• [Work request] Working through the data below, reproduce word for word the line with "The width and height of the screenshot is (1301, 582)." and every line after it, both ends included, and omit the pictures.

Top of Available data

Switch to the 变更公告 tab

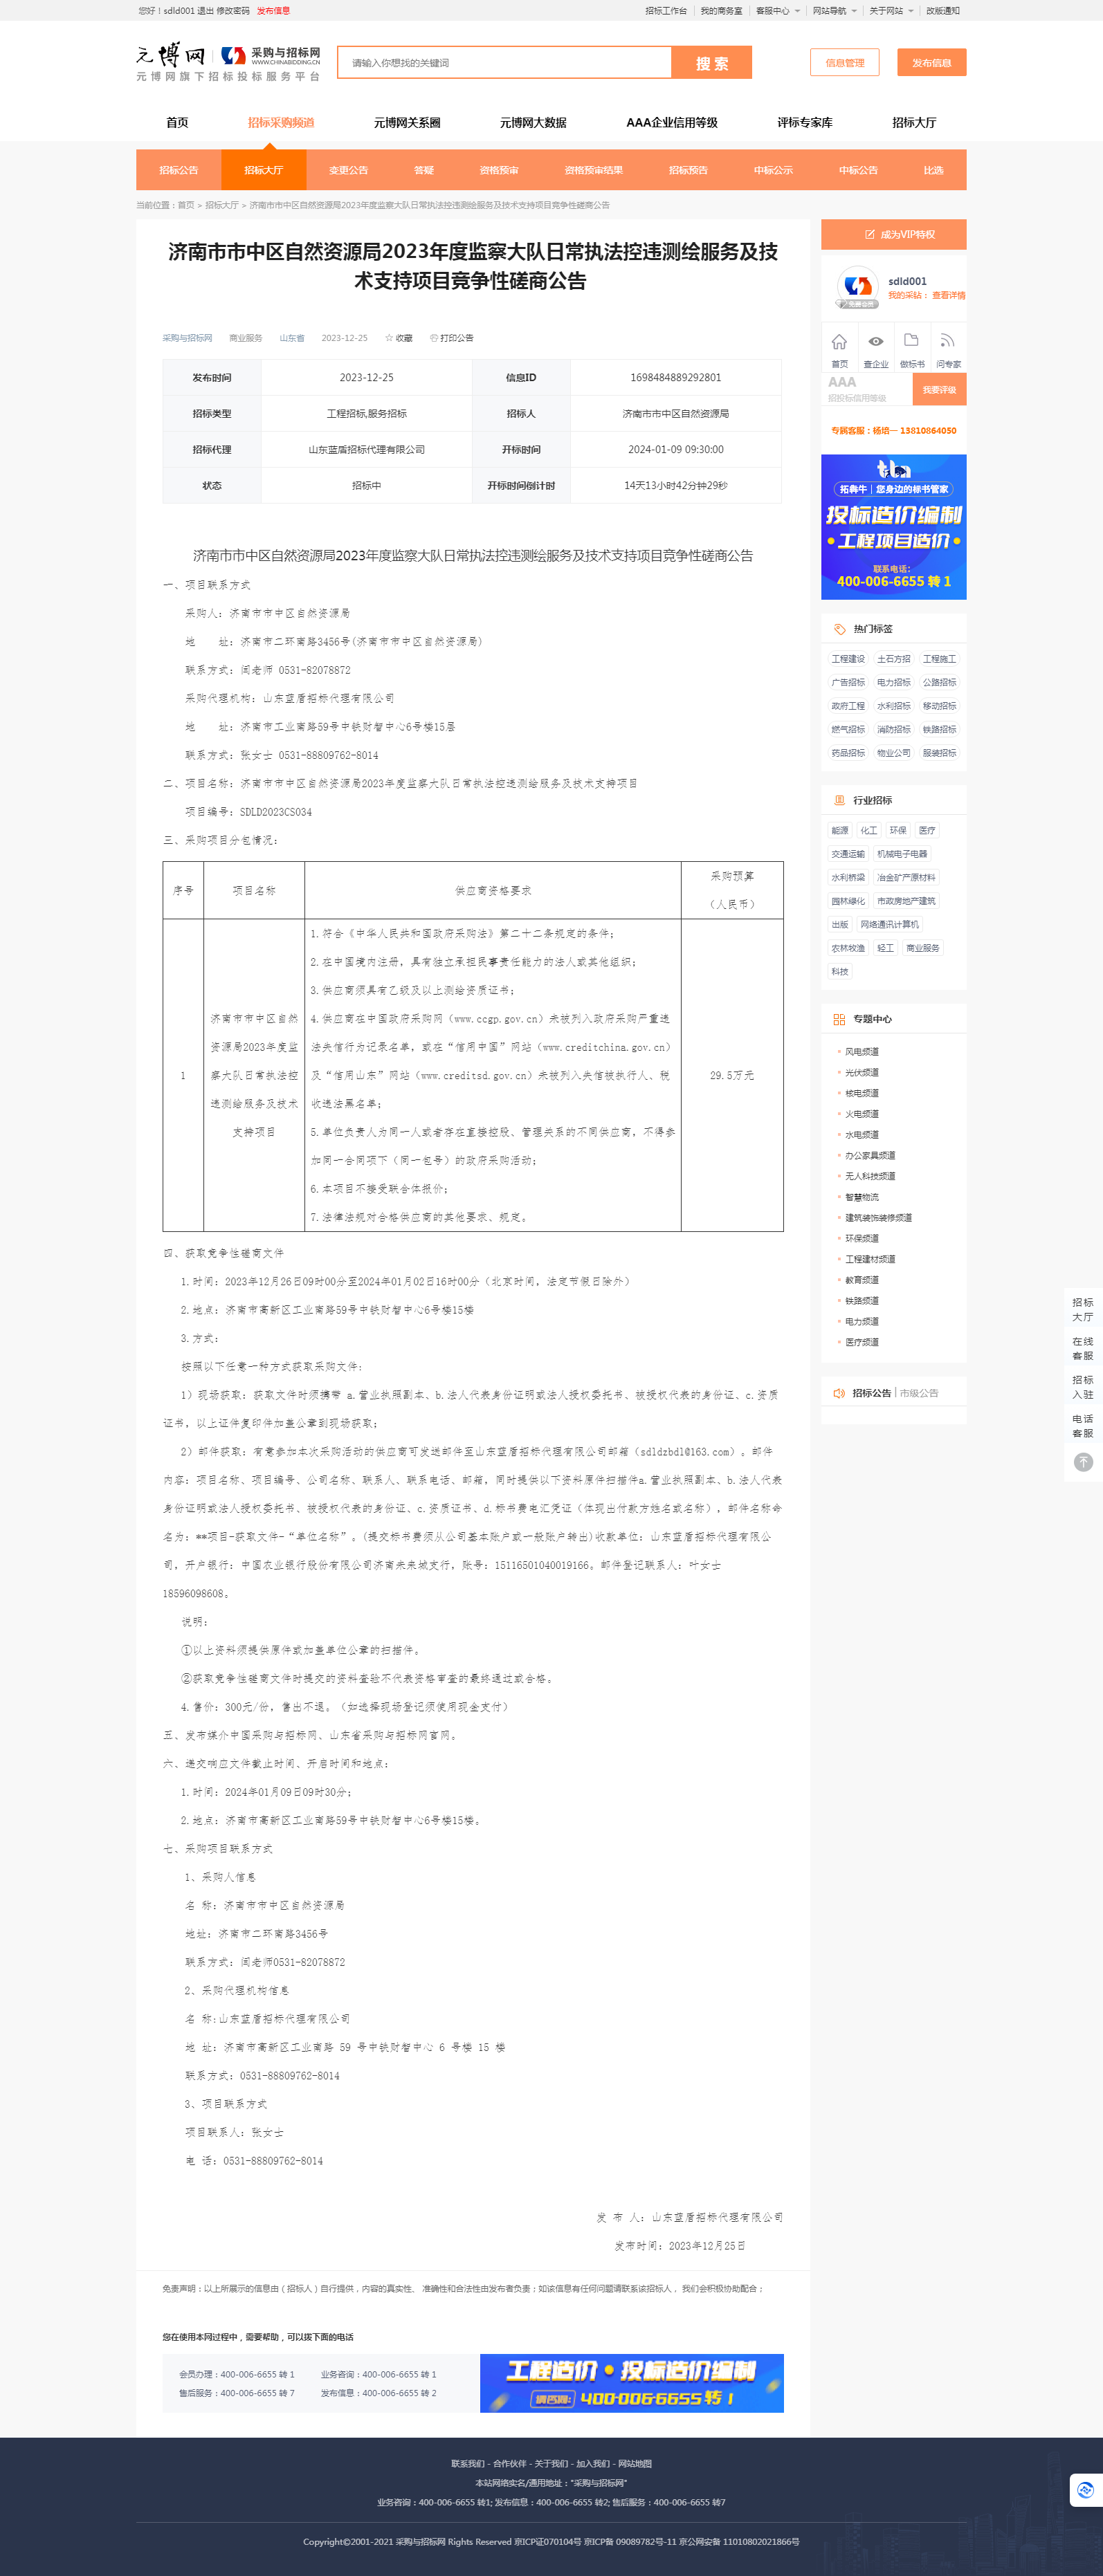(x=348, y=170)
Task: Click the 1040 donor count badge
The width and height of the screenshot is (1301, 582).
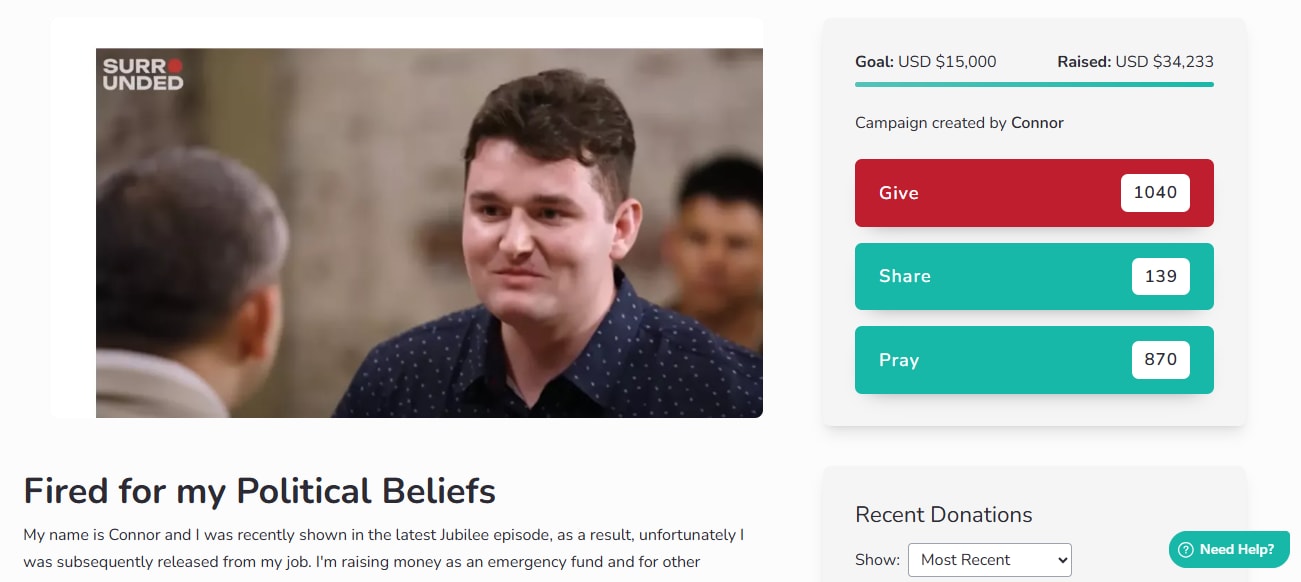Action: [x=1155, y=193]
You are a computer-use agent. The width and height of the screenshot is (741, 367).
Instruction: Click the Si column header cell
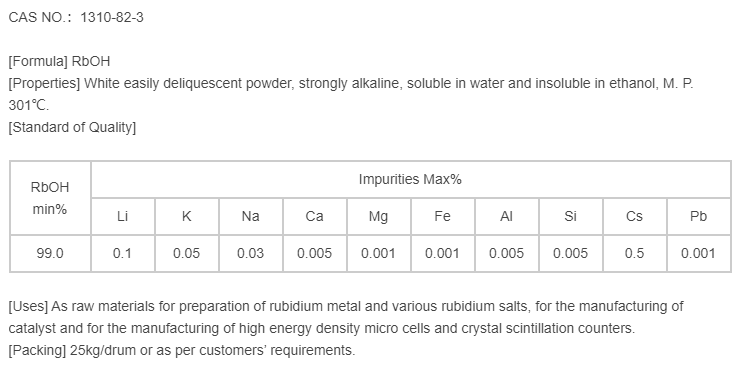[570, 216]
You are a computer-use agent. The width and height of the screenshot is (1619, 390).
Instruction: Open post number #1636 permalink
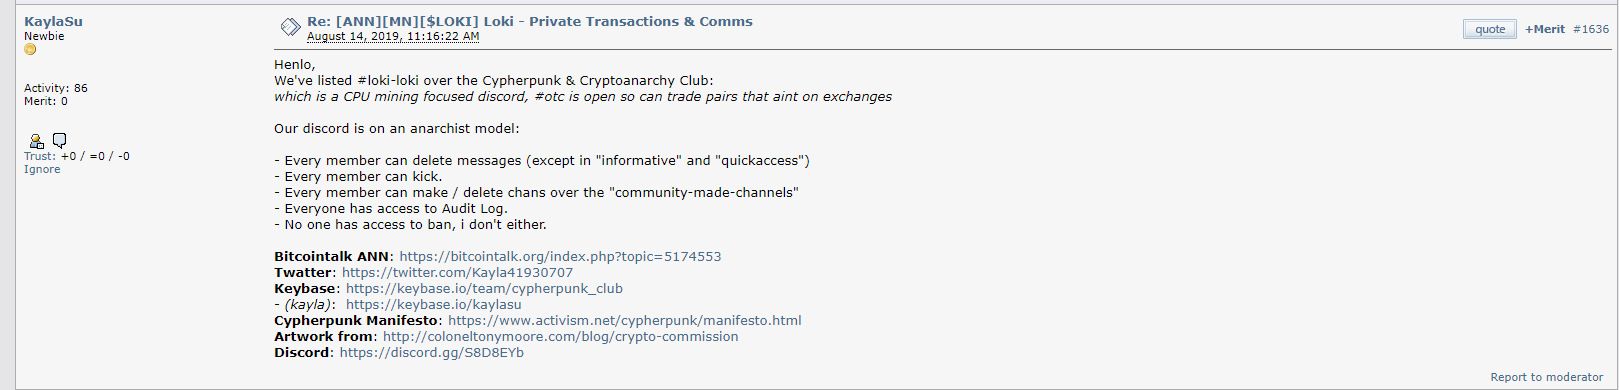[1591, 29]
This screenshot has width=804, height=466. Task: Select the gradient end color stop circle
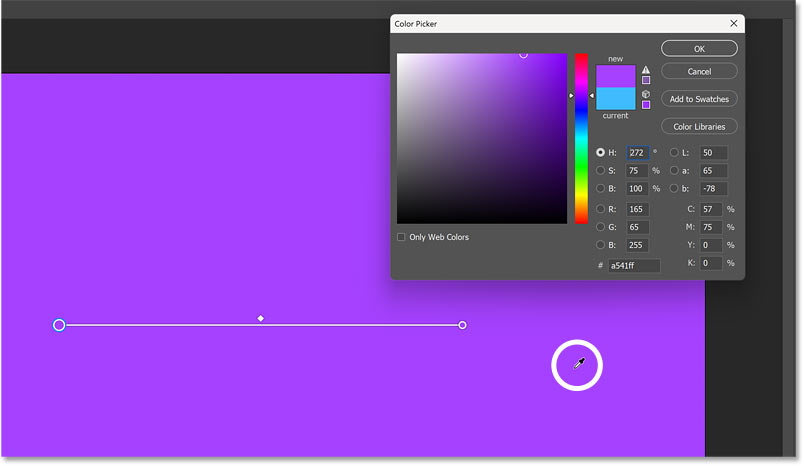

Bottom of Available data

• [The answer]
The width and height of the screenshot is (1301, 582).
Action: [x=1155, y=193]
You are a computer-use agent. The width and height of the screenshot is (741, 367).
Instruction: Click the Si column header cell
[570, 216]
You are a computer-use agent. The width and height of the screenshot is (1619, 390).
Instruction: Open post number #1636 permalink
[1591, 29]
This screenshot has width=804, height=466. Task: Select the gradient end color stop circle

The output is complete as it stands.